What to produce ::
Scan the records below for the line containing "This screenshot has width=281, height=225." and the line containing "Sort the Description column". Copy both, plus every line between, exactly.

[Records provided]

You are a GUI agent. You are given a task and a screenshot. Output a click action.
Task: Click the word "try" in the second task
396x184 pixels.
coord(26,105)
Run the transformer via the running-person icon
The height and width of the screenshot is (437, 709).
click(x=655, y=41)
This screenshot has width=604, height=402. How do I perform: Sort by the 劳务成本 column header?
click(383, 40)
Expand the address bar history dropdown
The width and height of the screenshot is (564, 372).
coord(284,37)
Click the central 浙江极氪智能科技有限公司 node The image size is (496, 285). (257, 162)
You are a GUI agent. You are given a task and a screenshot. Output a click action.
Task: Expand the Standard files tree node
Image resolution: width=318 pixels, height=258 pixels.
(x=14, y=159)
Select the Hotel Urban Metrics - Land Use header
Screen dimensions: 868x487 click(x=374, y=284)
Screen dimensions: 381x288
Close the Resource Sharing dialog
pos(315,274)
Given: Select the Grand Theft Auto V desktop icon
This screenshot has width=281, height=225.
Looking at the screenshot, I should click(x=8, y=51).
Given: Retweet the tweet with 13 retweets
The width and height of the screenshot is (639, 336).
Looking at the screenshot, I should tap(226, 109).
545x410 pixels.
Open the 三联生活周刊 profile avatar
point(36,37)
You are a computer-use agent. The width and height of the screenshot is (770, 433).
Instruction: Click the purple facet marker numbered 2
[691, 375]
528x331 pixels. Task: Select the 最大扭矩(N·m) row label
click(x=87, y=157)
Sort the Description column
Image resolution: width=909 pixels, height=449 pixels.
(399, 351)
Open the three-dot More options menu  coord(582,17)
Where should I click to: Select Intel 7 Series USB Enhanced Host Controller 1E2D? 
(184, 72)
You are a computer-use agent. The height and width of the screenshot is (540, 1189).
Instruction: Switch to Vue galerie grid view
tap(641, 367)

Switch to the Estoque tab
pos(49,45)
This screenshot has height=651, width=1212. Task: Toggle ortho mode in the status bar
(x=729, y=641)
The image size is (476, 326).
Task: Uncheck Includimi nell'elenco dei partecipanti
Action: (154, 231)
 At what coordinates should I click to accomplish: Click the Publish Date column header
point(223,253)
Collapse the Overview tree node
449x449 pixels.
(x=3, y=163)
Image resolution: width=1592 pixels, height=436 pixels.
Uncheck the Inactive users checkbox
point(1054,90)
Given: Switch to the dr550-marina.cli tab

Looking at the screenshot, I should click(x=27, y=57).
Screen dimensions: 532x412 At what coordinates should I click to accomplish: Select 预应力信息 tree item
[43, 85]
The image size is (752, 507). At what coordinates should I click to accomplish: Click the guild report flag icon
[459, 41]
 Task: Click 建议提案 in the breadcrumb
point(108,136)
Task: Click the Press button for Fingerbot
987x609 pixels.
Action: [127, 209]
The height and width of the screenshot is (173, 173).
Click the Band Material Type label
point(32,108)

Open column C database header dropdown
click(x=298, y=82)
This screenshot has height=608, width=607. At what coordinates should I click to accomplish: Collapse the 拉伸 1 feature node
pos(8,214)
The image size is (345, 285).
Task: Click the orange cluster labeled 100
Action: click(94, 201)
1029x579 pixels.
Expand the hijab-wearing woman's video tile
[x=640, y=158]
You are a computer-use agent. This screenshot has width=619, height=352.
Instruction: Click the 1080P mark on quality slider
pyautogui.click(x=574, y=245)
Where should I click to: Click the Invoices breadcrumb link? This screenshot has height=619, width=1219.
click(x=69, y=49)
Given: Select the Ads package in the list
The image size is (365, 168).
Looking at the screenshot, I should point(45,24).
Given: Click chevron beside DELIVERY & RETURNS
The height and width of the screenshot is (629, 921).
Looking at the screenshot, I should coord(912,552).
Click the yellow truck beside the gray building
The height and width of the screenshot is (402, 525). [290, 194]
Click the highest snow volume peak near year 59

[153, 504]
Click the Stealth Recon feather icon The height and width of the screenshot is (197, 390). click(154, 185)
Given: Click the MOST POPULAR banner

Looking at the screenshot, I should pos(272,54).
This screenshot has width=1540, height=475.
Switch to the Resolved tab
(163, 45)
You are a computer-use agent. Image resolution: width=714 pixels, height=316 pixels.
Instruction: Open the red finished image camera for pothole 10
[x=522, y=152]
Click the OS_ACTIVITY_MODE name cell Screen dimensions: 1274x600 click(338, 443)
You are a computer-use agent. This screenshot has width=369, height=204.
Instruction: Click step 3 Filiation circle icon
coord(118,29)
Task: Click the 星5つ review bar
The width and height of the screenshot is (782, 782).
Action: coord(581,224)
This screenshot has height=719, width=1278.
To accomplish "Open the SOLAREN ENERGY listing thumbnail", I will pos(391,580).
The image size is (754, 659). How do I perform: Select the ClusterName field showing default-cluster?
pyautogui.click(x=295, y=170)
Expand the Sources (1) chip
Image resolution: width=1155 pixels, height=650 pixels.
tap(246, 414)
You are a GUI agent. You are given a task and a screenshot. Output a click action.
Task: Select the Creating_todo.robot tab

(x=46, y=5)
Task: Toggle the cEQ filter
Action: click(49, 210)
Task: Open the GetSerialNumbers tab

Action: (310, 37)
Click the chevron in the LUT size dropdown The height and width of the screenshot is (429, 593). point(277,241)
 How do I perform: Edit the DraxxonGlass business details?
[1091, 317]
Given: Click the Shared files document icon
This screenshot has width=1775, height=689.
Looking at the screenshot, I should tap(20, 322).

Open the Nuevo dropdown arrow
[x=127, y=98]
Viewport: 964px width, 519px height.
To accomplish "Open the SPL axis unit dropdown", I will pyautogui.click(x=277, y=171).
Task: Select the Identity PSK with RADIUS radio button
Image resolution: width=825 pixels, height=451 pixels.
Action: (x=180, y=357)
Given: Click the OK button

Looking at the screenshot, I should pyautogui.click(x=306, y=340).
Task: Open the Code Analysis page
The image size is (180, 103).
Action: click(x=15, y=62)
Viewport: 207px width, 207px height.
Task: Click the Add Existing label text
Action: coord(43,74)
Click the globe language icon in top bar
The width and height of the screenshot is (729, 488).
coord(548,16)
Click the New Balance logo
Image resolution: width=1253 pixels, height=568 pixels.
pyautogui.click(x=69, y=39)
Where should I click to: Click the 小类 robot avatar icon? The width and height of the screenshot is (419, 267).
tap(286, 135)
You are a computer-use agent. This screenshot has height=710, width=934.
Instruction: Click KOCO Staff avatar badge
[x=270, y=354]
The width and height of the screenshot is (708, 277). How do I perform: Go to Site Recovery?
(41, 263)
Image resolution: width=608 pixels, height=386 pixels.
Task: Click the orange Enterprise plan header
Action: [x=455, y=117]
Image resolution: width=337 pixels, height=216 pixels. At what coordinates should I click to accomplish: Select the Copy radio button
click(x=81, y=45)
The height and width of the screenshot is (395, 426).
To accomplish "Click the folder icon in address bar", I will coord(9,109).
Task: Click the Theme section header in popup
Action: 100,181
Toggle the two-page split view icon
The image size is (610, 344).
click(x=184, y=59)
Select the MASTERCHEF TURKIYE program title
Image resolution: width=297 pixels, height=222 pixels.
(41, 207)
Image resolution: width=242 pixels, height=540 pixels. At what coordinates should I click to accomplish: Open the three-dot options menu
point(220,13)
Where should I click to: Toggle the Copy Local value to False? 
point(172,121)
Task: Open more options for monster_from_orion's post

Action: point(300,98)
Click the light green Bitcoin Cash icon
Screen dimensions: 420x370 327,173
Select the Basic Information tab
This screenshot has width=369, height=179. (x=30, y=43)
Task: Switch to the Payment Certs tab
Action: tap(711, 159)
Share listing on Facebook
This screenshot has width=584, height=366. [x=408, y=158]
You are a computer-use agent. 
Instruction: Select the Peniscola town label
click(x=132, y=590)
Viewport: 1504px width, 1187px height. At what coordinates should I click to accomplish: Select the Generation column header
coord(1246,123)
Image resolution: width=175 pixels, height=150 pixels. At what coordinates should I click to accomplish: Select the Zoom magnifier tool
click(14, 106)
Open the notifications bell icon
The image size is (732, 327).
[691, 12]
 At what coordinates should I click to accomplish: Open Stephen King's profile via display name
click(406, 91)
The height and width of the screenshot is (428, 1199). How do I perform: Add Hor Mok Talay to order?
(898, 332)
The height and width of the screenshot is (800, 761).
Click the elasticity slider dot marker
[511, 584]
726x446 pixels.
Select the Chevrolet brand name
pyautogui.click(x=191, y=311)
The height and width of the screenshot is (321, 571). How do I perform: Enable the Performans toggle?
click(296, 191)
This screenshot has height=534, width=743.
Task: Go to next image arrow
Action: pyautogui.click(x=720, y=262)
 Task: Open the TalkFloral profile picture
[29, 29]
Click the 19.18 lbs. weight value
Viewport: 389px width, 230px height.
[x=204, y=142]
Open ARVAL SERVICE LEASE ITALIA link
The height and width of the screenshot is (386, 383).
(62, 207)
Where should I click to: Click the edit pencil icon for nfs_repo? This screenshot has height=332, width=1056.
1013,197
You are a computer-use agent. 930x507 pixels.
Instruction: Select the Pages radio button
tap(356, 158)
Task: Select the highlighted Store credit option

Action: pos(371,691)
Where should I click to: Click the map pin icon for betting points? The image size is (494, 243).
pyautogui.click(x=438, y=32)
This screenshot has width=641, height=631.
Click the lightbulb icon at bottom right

[/Records provided]

Task solution ::
This screenshot has width=281, height=225.
Looking at the screenshot, I should click(x=8, y=51).
Given: Retweet the tweet with 13 retweets
The width and height of the screenshot is (639, 336).
Looking at the screenshot, I should tap(226, 109).
545x410 pixels.
Open the 三联生活周刊 profile avatar
point(36,37)
You are a computer-use agent. The width and height of the screenshot is (770, 433).
Instruction: Click the purple facet marker numbered 2
[691, 375]
528x331 pixels. Task: Select the 最大扭矩(N·m) row label
click(x=87, y=157)
Sort the Description column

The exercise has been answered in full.